Renegade hoof boots

Ben and I have been adjusting to the Renegade hoof boots. From the start I found them very easy to put on, too easy as I did not pay enough attention to positioning the heel captivator accurately which is the reason, I think, that I lost a boot when we cantered. There is a good page on the Renegade web site which has clear illustrations which of course I only looked at afterwards. The fact that Ben has a fairly generous amount of feather covering his heels makes it a bit more difficult to position accurately.

However, yesterday we cantered, walked through thick mud and into water and the boots stayed on. We also did lots of trotting and the odd excitable plunge as we passed young horses who came galloping towards us.


Ben was not very keen to stand in this stream so the photo is a bit rushed. He enjoyed the grass beside it which allowed me to take a better photo of the stream:


We went out for about an hour and 20 minutes and maintained a good pace. Ben is walking out more confidently on the road although he will still look for the grass verges when he can. I tried to make a virtue out of this necessity by leg yielding to each verge. Ben gave me some really nice leg yields, much nicer than when I have asked for them “just because”. There being a point to the exercise made the difference.



Filed under riding, tack

4 responses to “Renegade hoof boots

  1. I’ve never been able to get the hang of putting any of those boots on, no matter what the brand. I think must be challenged in that department. I sure envy those who can master them.

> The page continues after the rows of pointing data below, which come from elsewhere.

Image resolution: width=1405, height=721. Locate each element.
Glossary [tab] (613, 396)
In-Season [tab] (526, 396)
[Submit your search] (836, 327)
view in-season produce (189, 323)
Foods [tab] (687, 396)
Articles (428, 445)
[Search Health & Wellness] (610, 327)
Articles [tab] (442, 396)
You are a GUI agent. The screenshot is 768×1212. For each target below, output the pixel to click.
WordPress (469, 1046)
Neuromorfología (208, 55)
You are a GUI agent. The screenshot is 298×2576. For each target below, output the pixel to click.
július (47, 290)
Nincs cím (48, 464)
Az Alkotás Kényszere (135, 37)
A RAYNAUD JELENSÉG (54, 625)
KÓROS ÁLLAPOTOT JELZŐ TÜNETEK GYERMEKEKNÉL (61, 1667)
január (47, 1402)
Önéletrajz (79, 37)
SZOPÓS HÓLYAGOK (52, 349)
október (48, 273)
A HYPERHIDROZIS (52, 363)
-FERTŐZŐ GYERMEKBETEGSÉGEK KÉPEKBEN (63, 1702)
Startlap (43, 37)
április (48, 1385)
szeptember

    • Welcome to this blog! I am hoping that using hoof boots is only an interim measure as I am not sure how keen Ben is on them. He certainly is impatient for me to take them off after our ride. They have not been severely stress tested yet either. We have not ridden over very rough terrain.

  2. Love the leg yield idea you had! It’s funny – sometimes I use Keil Bay for “work” – things like trimming tree branches that I can’t otherwise reach, opening gates, etc. It’s interesting how absolutely willing he is when there is actually a point to what I’m asking for.

    I think sometimes I really should teach them all to ground drive, at least, and buy various harnesses and farming tools like plows and harrows so they could help out with the farming chores.

    • Billie, I have often thought I should teach Ben to ground drive (although I would not be surprised if he has not already driven). It would be very useful to harrow our paddock, for example and we have too many trees, rocks and general bumpy bits to allow for even a small tractor here. I like your idea of trimming tree branches with Keil Bay. I can see Ben doing that. If there is a genuine purpose to something, he really seems to get it.